Content starts
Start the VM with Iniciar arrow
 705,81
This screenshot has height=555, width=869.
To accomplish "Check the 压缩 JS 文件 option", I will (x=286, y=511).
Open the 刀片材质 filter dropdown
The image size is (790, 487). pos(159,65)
Content ends
Content starts
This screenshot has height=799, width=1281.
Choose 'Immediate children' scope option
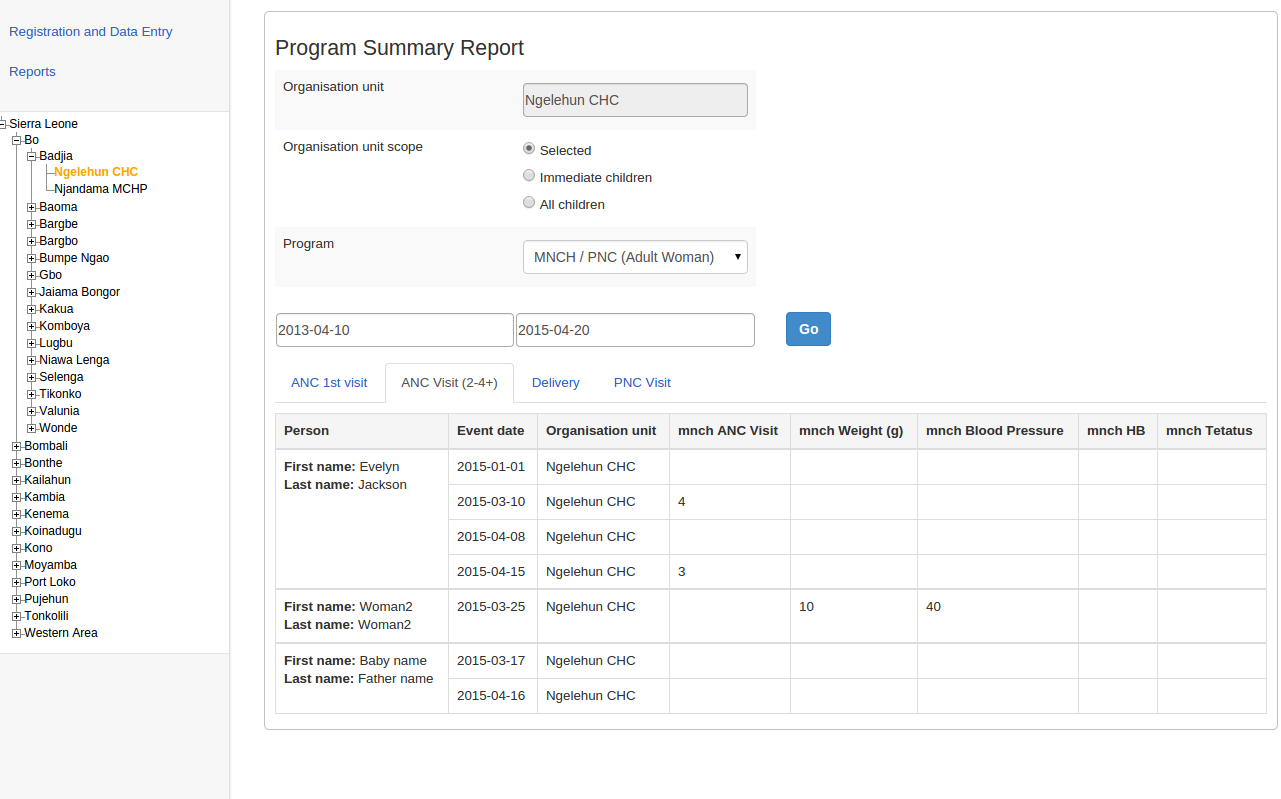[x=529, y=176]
Content ends
Content starts
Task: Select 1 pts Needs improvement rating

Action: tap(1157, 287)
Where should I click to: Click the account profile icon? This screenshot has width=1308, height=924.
Content ends
• [Assignment]: Search the records for the string "width", and copy every line that holds it.

• [Solution]:
This screenshot has height=555, width=869.
This screenshot has height=799, width=1281.
Where should I click to: Click the account profile icon? This screenshot has width=1308, height=924.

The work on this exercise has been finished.